Eucalcemic PTH Elevation After Parathyroidectomy for Primary Hyperparathyroidism (PHPT)

Program: Abstracts - Orals, Featured Poster Presentations, and Posters
Session: MON 199-237-Disorders of Parathyroid Hormone & Calcium Homeostasis
Monday, June 17, 2013: 1:45 PM-3:45 PM
Expo Halls ABC (Moscone Center)

Poster Board MON-222
Audrey Elisabeth Arzamendi*, Miya Elizabeth Allen and Alison Marie Semrad
UC Davis Medical Center, Sacramento, CA
Background:  Approximately 40% of patients undergoing parathyroidectomy for PHPT will demonstrate eucalcemic PTH elevation (ePTH) 6 months after surgery. While this is associated with a 4.5-fold increased risk of PHPT recurrence, the majority of patients with ePTH will remain disease-free. Certain risk factors may predict such non-pathologic ePTH.

Clinical Case:  A 65-year-old male presented to the ED for nephrolithiasis, and was found on CT to have multiple spinal lytic lesions. Labs showed hypercalcemia (13.1 mg/dL, n8.6-10.5 mg/dL) and elevated PTH (1444 pg/mL, n12-88 pg/mL), consistent with PHPT. 25-OH vitamin D was also low (16.2 ng/mL, n30.0-100.0 ng/mL), with elevated 1,25-OH vitamin D (95 pg/mL, n15-75 pg/mL) and bone-specific alkaline phosphatase (118 u/L, n0-55 u/L). An ultrasound demonstrated a 3.5cm left inferior thyroid bed mass, with positive Tc-99m sestamibi uptake. MRI confirmed lytic vertebral brown tumors, as well as a T11 compression fracture.

The patient received IV bisphosphonate and was discharged after normalization of calcium, but was re-admitted one month later for recurrent hypercalcemia. He again received IV bisphosphonate while awaiting surgery, then underwent left parathyroidectomy with removal of a 17g adenoma. Intraoperatively, no stigmata of malignancy were identified and PTH fell 2499→124 pg/mL (down to 11pg/mL on POD #1). He was treated with IV calcium drip, oral calcium, cholecalciferol, and calcitriol for hungry bone syndrome; then titrated off the drip on POD #9 and discharged home on POD #12.

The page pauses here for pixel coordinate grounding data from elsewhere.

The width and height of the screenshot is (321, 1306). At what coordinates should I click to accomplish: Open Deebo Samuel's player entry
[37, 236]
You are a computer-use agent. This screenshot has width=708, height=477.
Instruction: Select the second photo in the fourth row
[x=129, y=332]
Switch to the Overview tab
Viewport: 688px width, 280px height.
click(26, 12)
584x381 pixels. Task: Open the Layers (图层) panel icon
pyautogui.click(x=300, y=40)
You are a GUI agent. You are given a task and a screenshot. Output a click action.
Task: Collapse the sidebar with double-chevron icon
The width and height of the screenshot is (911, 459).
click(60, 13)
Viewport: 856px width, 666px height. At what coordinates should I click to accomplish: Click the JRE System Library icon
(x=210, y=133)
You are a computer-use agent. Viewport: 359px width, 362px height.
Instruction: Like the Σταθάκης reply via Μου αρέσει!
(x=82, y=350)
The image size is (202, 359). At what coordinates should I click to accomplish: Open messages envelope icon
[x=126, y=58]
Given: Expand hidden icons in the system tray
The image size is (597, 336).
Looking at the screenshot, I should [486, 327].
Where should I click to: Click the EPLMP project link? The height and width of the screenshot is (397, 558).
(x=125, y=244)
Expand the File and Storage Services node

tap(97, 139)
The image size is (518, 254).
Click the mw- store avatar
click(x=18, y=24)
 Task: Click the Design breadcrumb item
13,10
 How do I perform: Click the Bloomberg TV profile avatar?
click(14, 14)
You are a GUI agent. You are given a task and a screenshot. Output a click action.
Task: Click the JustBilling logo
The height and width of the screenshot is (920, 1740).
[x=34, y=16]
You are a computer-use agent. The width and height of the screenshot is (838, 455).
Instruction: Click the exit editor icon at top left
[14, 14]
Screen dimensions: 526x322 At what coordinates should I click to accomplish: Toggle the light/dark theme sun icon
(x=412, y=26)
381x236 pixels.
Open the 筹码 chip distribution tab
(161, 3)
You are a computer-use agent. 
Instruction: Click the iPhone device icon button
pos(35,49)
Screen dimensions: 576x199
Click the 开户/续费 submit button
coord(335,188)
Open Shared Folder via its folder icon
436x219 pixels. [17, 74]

On follow-up, POD #13 PTH was increased to 104 pg/mL, rising to 131 pg/mL on POD #26 (with normal calcium and vitamin D levels). The patient declined spinal surgery for improving back pain, and otherwise remains asymptomatic. His PTH and calcium are being closely followed.

Conclusion:  Eucalcemic ePTH is common in patients after surgery for PHPT, and is associated with a 5.4% risk of PHPT recurrence. Advanced age, larger parathyroid mass, lytic bone disease (including brown tumors), higher pre-op PTH and alkaline phosphatase, recent bisphosphonates, and vitamin D deficiency can predispose patients to post-op ePTH. In patients with these risk factors, ePTH may represent an expected response to bone remineralization, changes in calcium-sensing and PTH receptors, and/or inadequate vitamin D supplementation. Such ePTH tends to peak 2-6 months post-op, and might slowly resolve or persist for years without PHPT recurrence.

(1) Lang, B.H., et al. (2012). “Eucalcemic parathyroid hormone elevation after parathyroidectomy for primary sporadic hyperparathyroidism: Risk factors, trend, and outcome.” Ann Surg Oncol 19(2): 584–590. (2) Ning, L., R. Sippel, et al. (2009). "What is the clinical significance of an elevated parathyroid hormone level after curative surgery for primary hyperparathyroidism?" Ann Surg 249(3): 469-472.(5) (3) Oltmann, S. C., N. M. Maalouf, et al. (2011). "Significance of elevated parathyroid hormone after parathyroidectomy for primary hyperparathyroidism." Endocr Pract 17 Suppl 1: 57-62.(4) Carsello, C. B., T. W. Yen, et al. (2012). "Persistent elevation in serum parathyroid hormone levels in normocalcemic patients after parathyroidectomy: does it matter?" Surgery 152(4): 575-581; discussion 581-573.(5) Khalil, P. N., S. M. Heining, et al. (2007). "Natural history and surgical treatment of brown tumor lesions at various sites in refractory primary hyperparathyroidism." Eur J Med Res 12(5): 222-230.(6) Agarwal, G., S. K. Mishra, et al. (2002). "Recovery pattern of patients with osteitis fibrosa cystica in primary hyperparathyroidism after successful parathyroidectomy." Surgery 132(6): 1075-1083; discussion 1083-1075.